In the present study, prolonged EGF treatment or EGF overexpression upregulated the expression of EGFR in the ORS cells. This is most likely attributed to the positive feedback loop between the ligand and the receptor. In addition, long-term EGF stimulation also enhanced the expression of SOX9, an essential transcription factor for ORS differentiation , suggesting that EGF may play a role in the fate determination of ORS through SOX9.
Wnt/β-catenin signaling is critical for the development and regeneration of hair follicles [9,10]. Wnt signaling is mediated by stabilization and translocation of β-catenin to the nucleus where it binds TCF/Lef to activate the transcription of Wnt target genes . In the present study, EGF induced nuclear translocation of β-catenin and also augmented the expression of β-catenin and Wnt10b. Moreover, EGF-induced upregulation of β-catenin was inhibited by XAV-939. These results suggest that EGF augments the β-catenin pathway through a positive feedback loop, and Wnt10b is likely to be involved in EGF-β-catenin amplification loop in the ORS cells. Wnt10b was previously demonstrated to promote the growth of hair follicles via the canonical Wnt/β-catenin signaling pathway . In our study, inhibition of β-catenin signaling by XAV-939 attenuated basal and EGF-stimulated proliferation and migration of ORS cells, implying that β-catenin signaling is required for the proliferation and migration of ORS cells.
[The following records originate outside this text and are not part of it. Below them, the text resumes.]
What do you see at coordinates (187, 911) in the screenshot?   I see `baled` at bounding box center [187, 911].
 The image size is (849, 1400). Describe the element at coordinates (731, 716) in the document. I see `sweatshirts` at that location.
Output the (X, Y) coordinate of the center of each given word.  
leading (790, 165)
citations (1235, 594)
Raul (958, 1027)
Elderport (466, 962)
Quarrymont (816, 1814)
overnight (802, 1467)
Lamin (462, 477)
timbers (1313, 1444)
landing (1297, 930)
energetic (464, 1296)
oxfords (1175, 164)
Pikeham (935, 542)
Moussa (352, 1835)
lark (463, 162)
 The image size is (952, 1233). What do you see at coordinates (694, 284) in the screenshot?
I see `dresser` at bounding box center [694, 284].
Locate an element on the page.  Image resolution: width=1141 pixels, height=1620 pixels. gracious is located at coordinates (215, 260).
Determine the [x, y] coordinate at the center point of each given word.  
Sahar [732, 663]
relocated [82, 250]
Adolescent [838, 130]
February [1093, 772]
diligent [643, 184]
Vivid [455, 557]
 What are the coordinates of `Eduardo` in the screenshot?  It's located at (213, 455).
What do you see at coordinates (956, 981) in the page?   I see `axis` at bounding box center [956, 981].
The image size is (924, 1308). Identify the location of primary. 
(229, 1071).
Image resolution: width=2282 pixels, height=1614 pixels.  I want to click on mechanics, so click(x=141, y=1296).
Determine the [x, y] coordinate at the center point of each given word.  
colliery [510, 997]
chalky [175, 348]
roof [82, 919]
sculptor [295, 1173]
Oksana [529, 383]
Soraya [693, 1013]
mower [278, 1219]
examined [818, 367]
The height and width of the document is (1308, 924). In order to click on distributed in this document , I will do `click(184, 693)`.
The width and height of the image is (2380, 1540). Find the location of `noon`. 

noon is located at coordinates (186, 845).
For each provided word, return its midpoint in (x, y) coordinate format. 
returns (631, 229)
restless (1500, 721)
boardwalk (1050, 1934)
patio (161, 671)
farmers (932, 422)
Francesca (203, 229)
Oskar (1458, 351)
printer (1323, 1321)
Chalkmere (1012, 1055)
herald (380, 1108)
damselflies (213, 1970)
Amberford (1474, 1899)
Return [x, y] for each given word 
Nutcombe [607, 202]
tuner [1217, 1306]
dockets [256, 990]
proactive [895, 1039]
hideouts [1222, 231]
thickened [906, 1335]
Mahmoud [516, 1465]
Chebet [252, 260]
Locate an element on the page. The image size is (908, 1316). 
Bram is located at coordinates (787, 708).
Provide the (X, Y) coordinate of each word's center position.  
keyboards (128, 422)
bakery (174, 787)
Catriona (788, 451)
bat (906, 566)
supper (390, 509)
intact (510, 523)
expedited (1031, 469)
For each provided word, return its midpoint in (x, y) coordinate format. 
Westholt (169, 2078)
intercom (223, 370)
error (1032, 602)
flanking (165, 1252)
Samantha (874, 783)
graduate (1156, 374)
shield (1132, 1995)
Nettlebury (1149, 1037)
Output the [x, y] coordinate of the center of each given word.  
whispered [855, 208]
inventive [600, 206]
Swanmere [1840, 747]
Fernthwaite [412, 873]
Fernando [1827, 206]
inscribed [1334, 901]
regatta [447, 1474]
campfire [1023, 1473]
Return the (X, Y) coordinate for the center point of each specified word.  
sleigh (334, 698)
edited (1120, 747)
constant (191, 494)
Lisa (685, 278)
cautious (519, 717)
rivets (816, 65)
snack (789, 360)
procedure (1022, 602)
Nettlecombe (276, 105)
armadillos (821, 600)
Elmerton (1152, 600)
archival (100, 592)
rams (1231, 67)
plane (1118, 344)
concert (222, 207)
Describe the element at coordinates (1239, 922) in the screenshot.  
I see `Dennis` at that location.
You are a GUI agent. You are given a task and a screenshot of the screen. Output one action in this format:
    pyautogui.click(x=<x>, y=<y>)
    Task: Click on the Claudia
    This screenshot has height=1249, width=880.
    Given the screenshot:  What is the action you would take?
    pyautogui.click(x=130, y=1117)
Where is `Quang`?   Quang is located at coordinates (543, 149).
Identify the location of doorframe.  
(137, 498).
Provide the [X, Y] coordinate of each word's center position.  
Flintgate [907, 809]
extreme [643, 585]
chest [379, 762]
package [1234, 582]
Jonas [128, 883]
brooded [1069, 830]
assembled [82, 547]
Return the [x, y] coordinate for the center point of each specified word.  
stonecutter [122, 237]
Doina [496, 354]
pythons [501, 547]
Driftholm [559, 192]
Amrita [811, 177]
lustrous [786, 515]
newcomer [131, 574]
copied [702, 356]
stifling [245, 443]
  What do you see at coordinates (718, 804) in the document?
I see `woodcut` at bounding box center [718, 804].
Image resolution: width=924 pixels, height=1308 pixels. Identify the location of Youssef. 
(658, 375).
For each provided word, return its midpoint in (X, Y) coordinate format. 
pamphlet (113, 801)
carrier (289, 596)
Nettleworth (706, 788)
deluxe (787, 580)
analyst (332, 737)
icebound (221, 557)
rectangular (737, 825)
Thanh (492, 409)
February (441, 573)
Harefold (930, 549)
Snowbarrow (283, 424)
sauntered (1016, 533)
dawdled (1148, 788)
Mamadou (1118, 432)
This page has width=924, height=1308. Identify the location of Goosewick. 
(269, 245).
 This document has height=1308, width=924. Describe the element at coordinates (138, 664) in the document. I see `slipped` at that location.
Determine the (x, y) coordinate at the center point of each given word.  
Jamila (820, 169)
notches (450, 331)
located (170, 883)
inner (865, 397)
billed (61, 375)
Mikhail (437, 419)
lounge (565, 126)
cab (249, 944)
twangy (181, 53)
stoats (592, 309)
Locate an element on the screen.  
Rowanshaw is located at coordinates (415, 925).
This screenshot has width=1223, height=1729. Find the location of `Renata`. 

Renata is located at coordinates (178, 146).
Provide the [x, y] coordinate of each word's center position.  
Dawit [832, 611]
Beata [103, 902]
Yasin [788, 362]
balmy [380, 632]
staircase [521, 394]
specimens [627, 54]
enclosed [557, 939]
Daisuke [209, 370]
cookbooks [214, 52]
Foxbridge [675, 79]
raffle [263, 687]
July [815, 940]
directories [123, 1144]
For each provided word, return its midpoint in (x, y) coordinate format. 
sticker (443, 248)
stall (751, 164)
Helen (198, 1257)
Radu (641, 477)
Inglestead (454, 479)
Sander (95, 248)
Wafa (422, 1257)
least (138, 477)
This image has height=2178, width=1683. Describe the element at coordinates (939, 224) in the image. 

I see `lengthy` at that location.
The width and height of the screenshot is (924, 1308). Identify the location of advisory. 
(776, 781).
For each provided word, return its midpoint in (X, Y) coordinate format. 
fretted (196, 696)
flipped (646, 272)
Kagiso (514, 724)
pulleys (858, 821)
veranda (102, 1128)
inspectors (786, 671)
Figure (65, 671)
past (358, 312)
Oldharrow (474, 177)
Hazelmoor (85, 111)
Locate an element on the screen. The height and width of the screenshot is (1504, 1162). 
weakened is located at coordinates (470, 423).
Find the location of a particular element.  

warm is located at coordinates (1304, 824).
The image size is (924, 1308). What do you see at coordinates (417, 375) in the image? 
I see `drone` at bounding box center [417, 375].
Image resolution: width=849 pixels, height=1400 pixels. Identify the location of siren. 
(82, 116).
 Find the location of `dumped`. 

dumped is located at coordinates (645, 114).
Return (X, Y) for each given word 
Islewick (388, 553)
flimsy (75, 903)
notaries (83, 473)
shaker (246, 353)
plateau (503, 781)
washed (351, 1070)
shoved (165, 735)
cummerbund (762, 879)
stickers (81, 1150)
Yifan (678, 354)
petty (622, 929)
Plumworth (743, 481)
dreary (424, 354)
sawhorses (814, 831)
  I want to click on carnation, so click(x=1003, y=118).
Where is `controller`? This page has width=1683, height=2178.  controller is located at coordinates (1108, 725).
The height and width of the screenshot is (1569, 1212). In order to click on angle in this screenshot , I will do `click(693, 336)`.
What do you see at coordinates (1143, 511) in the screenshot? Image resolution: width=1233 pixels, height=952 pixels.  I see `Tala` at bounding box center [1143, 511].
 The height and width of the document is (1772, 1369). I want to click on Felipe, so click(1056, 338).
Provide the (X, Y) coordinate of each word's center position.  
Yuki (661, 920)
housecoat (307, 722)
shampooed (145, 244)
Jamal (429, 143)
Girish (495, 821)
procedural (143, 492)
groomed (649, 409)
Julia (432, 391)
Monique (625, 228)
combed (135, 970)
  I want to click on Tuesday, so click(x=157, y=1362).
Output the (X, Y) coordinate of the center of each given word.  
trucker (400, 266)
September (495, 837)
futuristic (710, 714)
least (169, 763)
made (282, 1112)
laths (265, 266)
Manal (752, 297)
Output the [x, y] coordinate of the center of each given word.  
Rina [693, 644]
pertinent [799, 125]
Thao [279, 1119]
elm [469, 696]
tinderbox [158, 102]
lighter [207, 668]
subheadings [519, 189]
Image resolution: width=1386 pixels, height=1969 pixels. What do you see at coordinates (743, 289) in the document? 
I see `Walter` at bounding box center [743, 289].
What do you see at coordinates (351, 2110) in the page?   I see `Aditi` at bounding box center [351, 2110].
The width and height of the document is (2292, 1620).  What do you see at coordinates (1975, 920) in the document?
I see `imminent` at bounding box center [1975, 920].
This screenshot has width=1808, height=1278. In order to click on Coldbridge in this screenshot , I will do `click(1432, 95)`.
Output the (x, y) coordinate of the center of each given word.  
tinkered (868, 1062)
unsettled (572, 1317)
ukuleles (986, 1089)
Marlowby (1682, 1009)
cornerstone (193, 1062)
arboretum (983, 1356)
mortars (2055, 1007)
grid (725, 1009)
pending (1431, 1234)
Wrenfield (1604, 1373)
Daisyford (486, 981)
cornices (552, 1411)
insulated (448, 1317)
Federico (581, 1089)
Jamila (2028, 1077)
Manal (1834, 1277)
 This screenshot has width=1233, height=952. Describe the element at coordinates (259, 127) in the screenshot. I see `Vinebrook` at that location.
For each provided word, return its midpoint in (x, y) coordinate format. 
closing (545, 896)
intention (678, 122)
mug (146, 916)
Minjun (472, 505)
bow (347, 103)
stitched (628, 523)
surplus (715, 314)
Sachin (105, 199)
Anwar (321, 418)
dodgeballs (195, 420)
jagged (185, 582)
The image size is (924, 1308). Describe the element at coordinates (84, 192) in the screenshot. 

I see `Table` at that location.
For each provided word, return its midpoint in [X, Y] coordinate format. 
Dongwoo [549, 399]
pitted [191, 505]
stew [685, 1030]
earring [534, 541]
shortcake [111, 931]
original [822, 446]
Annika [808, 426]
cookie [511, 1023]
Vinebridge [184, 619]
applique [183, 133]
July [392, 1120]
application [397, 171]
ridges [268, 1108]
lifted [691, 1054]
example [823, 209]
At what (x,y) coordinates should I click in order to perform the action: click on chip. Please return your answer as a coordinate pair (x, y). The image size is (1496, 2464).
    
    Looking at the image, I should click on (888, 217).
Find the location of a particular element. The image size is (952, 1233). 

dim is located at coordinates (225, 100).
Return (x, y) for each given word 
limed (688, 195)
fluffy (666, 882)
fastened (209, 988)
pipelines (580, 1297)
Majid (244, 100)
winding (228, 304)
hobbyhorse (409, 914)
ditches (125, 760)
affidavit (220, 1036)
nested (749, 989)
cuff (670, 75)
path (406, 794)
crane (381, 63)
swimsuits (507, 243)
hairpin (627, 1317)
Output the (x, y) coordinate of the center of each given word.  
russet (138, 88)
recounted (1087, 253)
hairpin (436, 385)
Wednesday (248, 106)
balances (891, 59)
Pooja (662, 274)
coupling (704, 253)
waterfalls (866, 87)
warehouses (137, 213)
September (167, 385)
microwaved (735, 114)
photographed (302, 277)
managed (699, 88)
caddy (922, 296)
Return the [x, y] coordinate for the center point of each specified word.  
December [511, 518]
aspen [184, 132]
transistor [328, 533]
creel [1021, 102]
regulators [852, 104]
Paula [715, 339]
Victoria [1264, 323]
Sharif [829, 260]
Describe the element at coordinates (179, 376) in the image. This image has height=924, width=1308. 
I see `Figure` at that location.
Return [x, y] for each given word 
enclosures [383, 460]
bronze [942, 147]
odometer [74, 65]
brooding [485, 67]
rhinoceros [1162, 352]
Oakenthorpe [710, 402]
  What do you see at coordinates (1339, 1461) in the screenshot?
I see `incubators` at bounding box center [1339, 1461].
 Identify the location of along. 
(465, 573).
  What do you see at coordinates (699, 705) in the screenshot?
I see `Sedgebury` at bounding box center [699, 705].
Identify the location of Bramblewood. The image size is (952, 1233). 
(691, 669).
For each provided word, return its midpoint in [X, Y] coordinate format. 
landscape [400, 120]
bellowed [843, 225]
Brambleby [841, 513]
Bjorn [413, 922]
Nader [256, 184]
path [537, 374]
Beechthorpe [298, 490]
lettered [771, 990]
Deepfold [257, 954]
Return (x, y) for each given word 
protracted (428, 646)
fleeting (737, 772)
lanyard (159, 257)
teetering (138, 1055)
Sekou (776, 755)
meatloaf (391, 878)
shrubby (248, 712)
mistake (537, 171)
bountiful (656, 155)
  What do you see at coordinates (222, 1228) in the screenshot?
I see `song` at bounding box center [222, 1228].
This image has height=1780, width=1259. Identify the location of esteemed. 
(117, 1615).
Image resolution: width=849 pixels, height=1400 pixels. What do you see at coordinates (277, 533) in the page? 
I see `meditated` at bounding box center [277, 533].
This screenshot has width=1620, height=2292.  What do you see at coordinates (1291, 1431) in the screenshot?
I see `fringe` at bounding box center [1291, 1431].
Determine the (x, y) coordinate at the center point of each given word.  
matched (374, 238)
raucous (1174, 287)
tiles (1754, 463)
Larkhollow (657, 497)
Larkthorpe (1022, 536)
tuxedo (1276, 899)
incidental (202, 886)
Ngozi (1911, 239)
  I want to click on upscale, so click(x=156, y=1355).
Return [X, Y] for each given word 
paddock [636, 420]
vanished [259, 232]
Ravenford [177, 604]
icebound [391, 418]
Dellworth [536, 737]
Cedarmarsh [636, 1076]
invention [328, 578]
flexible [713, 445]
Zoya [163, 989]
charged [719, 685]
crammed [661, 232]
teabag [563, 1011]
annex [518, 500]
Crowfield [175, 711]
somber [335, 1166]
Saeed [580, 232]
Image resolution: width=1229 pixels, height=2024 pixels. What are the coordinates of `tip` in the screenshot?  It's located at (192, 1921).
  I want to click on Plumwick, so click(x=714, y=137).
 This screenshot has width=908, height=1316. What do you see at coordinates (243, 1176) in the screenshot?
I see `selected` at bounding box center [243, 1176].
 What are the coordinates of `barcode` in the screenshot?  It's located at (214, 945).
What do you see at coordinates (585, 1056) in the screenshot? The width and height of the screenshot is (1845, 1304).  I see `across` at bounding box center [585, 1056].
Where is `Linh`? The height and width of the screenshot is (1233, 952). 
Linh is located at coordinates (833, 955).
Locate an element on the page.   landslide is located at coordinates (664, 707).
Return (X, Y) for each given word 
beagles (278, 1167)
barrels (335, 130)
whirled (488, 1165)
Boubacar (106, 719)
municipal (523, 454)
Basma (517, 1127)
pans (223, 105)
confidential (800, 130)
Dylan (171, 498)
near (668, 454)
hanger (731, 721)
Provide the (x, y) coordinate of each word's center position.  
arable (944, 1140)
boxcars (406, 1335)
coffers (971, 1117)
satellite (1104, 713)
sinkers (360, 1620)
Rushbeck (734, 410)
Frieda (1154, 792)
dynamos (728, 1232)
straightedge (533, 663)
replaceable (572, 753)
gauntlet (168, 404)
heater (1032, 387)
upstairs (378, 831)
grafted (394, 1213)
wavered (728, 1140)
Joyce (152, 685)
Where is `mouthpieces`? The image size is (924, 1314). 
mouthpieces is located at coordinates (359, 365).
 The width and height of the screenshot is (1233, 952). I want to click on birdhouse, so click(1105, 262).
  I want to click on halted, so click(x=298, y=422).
In addition, by upregulating Wnt10b, EGF stimulates the proliferation and migration of ORS cells through the canonical Wnt/β-catenin signaling pathway.
Survivin, Msx2 and SGK3 are implicated in the development, morphogenesis and cyclic growth of hair follicles [16,17,18]. Wnt/β-catenin signaling pathway has been proposed to mediate SGK3-dependent regulation of hair follicle development  and modulate Survivin expression during adult neurogenesis . In this study, EGF upregulated the expression of Survivin, Msx2 and SGK3 in the ORS cells, which was inhibited by XAV-939, suggesting that Wnt/β-catenin signaling is required for EGF-stimulated expression of Survivin, Msx2 and SGK3 in the ORS cells. However, the impact of EGF-modulated expression of these follicle-regulatory genes on follicle development or growth remains to be further elucidated in future studies.
In conclusion, EGF can promote growth of the ORS compartment of mink hair follicles in vitro, and enhance proliferation and migration of the ORS cells via activation of the Wnt/β-catenin signaling pathway. Moreover, Wnt/β-catenin signaling also mediates EGF-induced expression of several follicle-regulatory genes in the ORS cells.
This study was supported by grants from the National Natural Science Foundation of China (No. 31301956) and the Science and Technology Development Project of Jilin Province (No. 20140520178JH).
The authors declare that they have no conflict of interest.